▸ EXERCISE REQUIREMENTS: In the text on option pricing with stochastic volatility, what does the abstract give as the main purpose of the research?

* Begin TEXT TO READ *

Comparison of Option Pricing with Stochastic Volatility in Heston and Heston Nandi Model

Document Type : Research Paper

Authors

1 Assistant Prof., Department of Financial Mathematics, Faculty of Mathematics, Ayatollah Boroujerdi University, Boroujerd, Iran.

2 MSc., Department of Financial Mathematics, Faculty of Mathematics, Ayatollah Boroujerdi University, Boroujerd, Iran.

Abstract

Objective
The significance of the capital market in driving the economic growth and development of a country necessitates a thorough examination of this market from multiple perspectives. Participating in this market invariably involves a heightened level of risk, prompting the emergence of various tools aimed at mitigating these risks. One of the main factors affecting investment decisions is the accurate valuation of derivatives, including options. The Black-Scholes model is used to price a wide range of options contracts. The basic assumption in this fixed model is to consider volatility, which reduces the accuracy of calculating the option price. The main purpose of this research is to determine the price of a European call option with stochastic volatility.

* End TEXT TO READ *
* Begin DATA PROVIDED *

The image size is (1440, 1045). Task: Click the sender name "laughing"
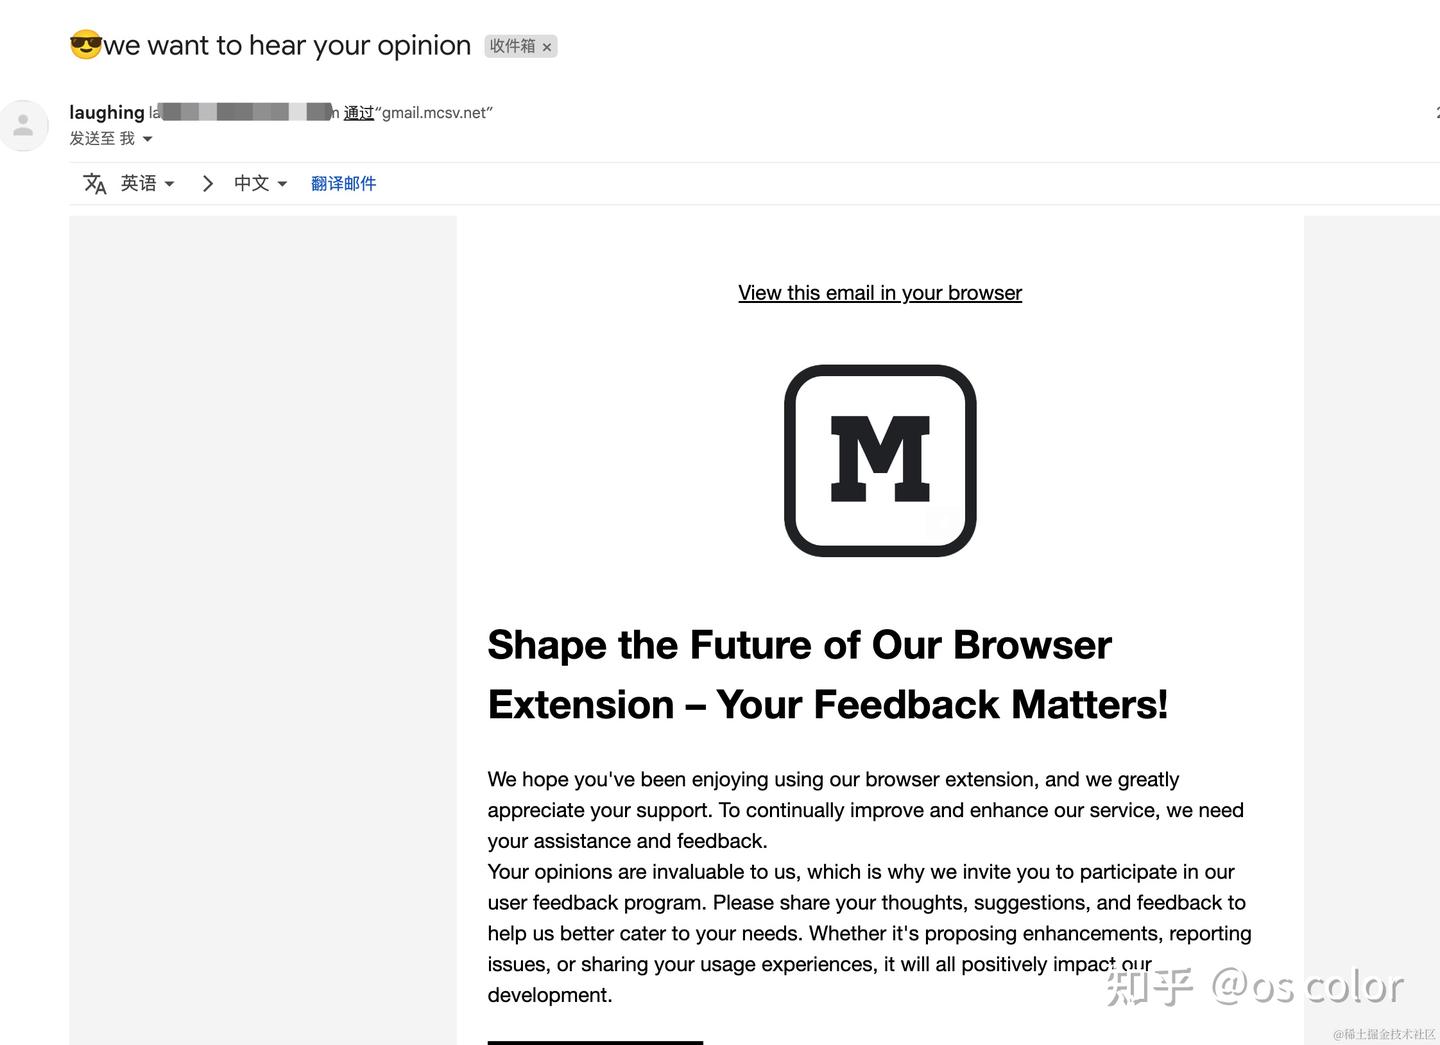tap(106, 112)
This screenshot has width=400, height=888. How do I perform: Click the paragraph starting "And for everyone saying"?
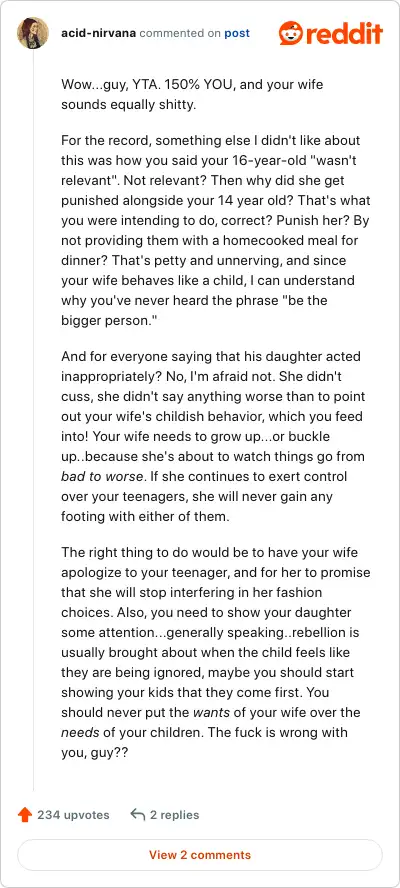coord(213,437)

* End DATA PROVIDED *

▸ SOLUTION TO THIS EXERCISE: To determine the price of a European call option with stochastic volatility.